DOCUMENT EXTRACT >>
start
There are a number of key elements in any democratic transition: a just peace, economic development based on an equitable distribution of resources, and fair elections. However, simply holding elections is only one step in a democratic transition. Experience shows that a key issue in democratic transitions is addressing the human rights violations of the past.

I would argue that one of the key obstacles to democratic transitions in the Middle East and North Africa is a failure to ensure accountability for the abuses that sparked the "Arab Spring" in the first place. Or put another way, transitional justice has been paid lip service -- the failures to institute effective transitional justice mechanisms to address long-standing human rights grievances since the "Arab Spring" far outnumber the success stories.

The kind of meaningful reform that can help contribute to non-repetition of the indignities that led to these uprisings in the first place is actively resisted -- to varying degrees -- by powerful political players in Egypt, Libya, Yemen, and most obviously Syria. In Tunisia the outlook is considerably less bleak.
end
EXERCISE >> In the passage on democratic transitions, write out the text from "I would argue" to "considerably less bleak.", swapping "bleak" for "grim".

INFORMATION GIVEN >>
start
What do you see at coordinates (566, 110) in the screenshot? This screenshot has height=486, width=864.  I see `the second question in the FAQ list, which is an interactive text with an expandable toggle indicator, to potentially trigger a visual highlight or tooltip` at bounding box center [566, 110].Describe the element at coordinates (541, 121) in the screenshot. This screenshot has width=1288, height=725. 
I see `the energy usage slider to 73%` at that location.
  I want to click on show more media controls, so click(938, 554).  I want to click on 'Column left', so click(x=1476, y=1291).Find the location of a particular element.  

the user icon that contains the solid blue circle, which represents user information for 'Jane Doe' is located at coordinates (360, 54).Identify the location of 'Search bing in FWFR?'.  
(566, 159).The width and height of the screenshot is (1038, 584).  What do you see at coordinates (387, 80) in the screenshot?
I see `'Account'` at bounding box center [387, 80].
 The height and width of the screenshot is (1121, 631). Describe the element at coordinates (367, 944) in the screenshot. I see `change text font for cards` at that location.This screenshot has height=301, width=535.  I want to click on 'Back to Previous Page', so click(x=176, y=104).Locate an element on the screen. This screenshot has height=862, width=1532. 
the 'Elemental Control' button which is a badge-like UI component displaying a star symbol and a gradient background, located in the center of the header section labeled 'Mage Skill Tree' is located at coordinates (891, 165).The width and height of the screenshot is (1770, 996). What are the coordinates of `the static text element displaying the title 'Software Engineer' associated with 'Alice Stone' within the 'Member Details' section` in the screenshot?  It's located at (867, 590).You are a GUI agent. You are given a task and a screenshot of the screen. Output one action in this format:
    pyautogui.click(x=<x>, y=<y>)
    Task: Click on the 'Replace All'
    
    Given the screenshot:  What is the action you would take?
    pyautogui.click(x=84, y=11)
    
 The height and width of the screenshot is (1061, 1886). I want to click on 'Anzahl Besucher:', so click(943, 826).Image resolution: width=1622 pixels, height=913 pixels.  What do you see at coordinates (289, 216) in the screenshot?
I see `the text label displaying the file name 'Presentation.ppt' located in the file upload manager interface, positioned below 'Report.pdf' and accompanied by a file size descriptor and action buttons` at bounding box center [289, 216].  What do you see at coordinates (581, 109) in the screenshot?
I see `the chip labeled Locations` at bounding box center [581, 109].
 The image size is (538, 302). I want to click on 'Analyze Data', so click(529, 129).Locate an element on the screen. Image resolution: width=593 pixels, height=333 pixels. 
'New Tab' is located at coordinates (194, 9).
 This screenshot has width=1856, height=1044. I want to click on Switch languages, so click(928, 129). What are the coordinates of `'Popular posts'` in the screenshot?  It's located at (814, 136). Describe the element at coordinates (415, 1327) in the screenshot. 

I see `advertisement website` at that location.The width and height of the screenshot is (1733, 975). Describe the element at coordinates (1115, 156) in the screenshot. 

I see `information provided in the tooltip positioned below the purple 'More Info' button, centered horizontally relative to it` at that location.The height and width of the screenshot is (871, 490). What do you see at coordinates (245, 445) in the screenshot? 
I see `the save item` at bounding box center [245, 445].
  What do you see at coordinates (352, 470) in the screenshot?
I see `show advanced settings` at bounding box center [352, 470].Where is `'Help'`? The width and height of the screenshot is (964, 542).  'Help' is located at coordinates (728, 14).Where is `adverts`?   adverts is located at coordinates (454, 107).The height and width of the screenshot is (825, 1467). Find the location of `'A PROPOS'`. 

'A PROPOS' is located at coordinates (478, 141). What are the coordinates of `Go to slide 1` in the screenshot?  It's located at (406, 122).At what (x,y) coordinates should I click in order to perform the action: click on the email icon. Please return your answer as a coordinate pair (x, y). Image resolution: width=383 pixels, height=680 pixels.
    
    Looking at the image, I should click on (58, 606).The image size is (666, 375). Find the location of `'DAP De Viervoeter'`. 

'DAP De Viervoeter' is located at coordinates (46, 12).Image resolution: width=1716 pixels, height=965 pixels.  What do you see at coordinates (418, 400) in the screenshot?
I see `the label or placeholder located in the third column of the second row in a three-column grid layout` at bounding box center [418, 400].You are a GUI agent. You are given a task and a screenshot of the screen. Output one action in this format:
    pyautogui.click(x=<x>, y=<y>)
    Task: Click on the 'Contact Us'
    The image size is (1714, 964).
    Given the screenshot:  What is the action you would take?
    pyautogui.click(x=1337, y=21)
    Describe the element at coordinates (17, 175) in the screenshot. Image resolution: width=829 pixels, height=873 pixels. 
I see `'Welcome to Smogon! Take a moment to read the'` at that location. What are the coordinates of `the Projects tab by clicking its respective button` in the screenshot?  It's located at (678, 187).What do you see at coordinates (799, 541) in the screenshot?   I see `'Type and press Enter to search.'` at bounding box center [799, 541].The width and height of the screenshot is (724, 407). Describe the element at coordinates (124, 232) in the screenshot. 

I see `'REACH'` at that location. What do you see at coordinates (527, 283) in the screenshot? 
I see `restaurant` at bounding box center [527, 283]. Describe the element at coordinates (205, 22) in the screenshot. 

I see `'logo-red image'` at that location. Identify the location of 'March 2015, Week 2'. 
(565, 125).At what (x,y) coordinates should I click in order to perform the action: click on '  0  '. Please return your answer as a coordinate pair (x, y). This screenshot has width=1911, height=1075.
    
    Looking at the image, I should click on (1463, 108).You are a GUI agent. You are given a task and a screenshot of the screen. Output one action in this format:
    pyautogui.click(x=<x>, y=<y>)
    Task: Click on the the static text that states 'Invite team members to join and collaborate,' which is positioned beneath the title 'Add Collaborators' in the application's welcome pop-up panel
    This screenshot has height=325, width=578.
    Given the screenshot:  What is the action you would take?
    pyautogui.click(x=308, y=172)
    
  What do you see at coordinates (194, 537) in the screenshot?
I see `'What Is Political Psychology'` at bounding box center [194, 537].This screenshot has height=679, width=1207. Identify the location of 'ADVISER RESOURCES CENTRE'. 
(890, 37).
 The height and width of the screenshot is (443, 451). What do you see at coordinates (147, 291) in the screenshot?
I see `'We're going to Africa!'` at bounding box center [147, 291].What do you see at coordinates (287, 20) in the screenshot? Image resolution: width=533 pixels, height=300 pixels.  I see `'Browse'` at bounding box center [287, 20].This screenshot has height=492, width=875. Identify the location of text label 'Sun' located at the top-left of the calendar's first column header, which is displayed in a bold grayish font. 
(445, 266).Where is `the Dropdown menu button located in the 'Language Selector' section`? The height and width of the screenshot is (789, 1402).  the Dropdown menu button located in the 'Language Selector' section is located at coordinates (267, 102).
end
TASK ANSWER >>
I would argue that one of the key obstacles to democratic transitions in the Middle East and North Africa is a failure to ensure accountability for the abuses that sparked the "Arab Spring" in the first place. Or put another way, transitional justice has been paid lip service -- the failures to institute effective transitional justice mechanisms to address long-standing human rights grievances since the "Arab Spring" far outnumber the success stories.

The kind of meaningful reform that can help contribute to non-repetition of the indignities that led to these uprisings in the first place is actively resisted -- to varying degrees -- by powerful political players in Egypt, Libya, Yemen, and most obviously Syria. In Tunisia the outlook is considerably less grim.